Recorded data
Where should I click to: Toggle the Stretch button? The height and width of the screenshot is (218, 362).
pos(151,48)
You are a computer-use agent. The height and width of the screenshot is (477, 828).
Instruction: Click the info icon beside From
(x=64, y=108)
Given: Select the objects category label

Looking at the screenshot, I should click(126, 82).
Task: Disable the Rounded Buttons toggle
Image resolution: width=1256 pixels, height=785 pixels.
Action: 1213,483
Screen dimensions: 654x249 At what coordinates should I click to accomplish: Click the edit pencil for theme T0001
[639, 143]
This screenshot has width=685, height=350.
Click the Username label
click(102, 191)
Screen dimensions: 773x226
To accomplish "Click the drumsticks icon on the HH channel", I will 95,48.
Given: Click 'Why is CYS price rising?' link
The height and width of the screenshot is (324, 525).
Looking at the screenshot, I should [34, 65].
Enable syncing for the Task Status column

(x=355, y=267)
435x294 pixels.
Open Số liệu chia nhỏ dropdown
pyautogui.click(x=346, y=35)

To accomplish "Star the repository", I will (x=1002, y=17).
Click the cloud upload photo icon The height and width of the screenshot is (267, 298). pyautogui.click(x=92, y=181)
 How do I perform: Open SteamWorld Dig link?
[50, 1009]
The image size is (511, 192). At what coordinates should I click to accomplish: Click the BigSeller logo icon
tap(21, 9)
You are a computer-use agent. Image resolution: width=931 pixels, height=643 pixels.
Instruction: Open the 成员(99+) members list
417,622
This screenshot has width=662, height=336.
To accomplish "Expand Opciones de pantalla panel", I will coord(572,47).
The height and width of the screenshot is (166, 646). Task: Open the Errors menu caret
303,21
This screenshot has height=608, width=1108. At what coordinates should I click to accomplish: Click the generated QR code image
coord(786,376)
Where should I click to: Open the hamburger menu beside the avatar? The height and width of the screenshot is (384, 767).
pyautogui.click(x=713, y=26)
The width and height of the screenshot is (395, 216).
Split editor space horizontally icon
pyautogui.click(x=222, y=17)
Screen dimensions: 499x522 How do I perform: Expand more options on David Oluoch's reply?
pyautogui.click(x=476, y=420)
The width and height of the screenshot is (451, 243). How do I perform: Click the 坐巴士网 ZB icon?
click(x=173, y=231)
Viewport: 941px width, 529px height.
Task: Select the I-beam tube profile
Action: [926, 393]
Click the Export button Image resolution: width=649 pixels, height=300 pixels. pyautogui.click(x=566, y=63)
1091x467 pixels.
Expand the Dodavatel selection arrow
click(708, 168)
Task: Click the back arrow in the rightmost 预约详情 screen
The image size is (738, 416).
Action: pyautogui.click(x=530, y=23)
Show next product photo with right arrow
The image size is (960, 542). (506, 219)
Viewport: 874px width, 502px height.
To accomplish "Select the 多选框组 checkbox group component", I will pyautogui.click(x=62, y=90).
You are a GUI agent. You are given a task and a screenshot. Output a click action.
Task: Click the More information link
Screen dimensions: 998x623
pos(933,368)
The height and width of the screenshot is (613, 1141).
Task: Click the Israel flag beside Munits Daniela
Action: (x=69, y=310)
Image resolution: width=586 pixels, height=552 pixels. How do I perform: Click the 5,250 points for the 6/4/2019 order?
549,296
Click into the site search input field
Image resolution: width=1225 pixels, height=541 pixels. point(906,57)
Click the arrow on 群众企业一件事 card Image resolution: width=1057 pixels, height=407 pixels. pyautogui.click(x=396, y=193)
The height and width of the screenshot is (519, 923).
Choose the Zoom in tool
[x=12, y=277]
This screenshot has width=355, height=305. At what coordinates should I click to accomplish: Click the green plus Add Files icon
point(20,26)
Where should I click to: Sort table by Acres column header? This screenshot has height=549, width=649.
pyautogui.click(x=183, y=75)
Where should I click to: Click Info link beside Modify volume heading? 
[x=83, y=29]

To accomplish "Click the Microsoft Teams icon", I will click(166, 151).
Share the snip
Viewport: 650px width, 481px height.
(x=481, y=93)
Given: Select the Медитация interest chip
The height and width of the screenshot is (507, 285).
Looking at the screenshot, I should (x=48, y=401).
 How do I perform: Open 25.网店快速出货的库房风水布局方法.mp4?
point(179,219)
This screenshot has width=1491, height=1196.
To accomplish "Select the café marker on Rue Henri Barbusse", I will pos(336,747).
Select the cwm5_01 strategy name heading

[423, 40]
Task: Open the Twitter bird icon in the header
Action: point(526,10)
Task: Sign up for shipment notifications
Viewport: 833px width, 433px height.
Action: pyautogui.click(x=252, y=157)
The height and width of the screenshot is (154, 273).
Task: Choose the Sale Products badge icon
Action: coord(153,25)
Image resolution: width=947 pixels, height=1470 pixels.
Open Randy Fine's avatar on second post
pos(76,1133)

**YOUR OBJECTIVE:**
Output nothing but the lines from the one containing "Select the cwm5_01 strategy name heading" through the last line of the data, exactly as they stand.

**ANSWER TO THE EXERCISE:**
Select the cwm5_01 strategy name heading

[423, 40]
Task: Open the Twitter bird icon in the header
Action: point(526,10)
Task: Sign up for shipment notifications
Viewport: 833px width, 433px height.
Action: pyautogui.click(x=252, y=157)
The height and width of the screenshot is (154, 273).
Task: Choose the Sale Products badge icon
Action: coord(153,25)
Image resolution: width=947 pixels, height=1470 pixels.
Open Randy Fine's avatar on second post
pos(76,1133)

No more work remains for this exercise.